Noémi Renaudin : Je voulais d’abord continuer "à faire des sciences" dans le domaine de l’ingénierie de la santé, les sciences de l’ingénieur appliquées au vivant. Mon directeur de thèse m’a présenté les projets, passionnants, du laboratoire. Pour se former, la recherche "académique" est aussi un bel endroit. On a l’opportunité d’apprendre, de lire tout ce qui se fait et l’on n’est peut-être moins contraint pas des objectifs à court terme. Chercheuse est un beau métier. Il convient d’avoir des idées et, pour avoir des idées, il faut échanger avec les autres, ce qui suscite la créativité.
- BBI : Il s’agit dans votre cas de recherche "appliquée" centrée autour de l’étude du cerveau
N. R. : Ce laboratoire travaille sur les outils d’imagerie dans plusieurs domaines, hépatalogie, cardiologie, neurologie. Le cerveau est un secteur fascinant. Nous regardons concrètement l’activité vasculaire. Quand notre cerveau fonctionne, des neurones s’activent dans certaines zones, et le flux sanguin s’adapte en permanence pour leur apporter l’énergie nécessaire, c’est le couplage neurovasculaire. Dans les maladies neuro-dégénératives, on constate, par exemple, un défaut de circulation vasculaire dans le cerveau. C’est un des symptômes assez précoces de la maladie. Notre travail – dans un secteur comportant encore de nombreuses inconnues – consiste à comprendre comment fonctionne un cerveau de façon fondamentale mais aussi d’ouvrir des pistes pour les diagnostics. Via les ultrasons fonctionnels, nous pouvons cartographier un cerveau entier avec une résolution visuelle d’une précision de 10 microns. On voit très très petit et sur l’ensemble de l’organe. Le travail porte aussi sur la temporalité : puis-je avoir une image toutes les minutes? Toutes les secondes ? Les ultra-sons appartiennent à la "grande famille" de l’échographie et sont complémentaires de l’IRM.
- BBI : Que représente pour vous ce prix distinguant des jeunes femmes chercheuses ?
N. R. : Je le reçois avec un peu de fierté, et comme un encouragement! En doctorats – mais cela dépend des domaines –, nous sommes environ à 50/50 de femmes et d’hommes.
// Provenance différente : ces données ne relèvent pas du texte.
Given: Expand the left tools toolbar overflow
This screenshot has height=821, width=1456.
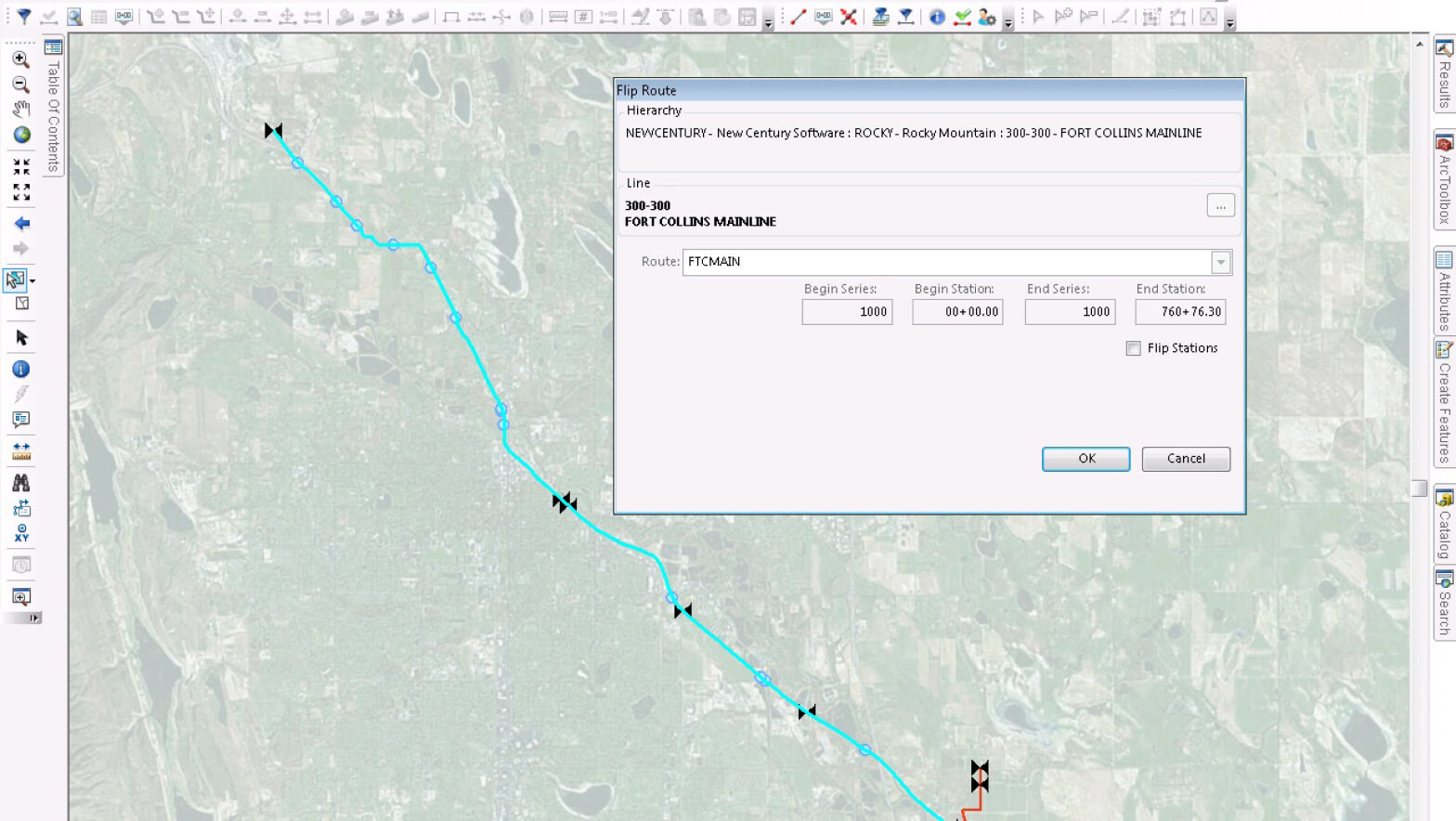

Mais on n’est plus qu’à 14% de femmes quand on arrive aux postes à responsabilités, directeurs de recherche ou de laboratoire…
- BBI : À titre personnel, vous êtes également passionnée d’écologie, attentive à la biodiversité…
N. R. : La biodiversité est d’abord un enjeu de société, il ne faut pas penser que la science peut tout résoudre. Après avoir travaillé sur des outils à l’usage des médecins en neurosciences, pourquoi pas maintenant travailler sur des outils à destination des écologues, qui ont besoin d’étudier le vivant? L’homme ne peut pas être en bonne santé dans une planète qui est malade.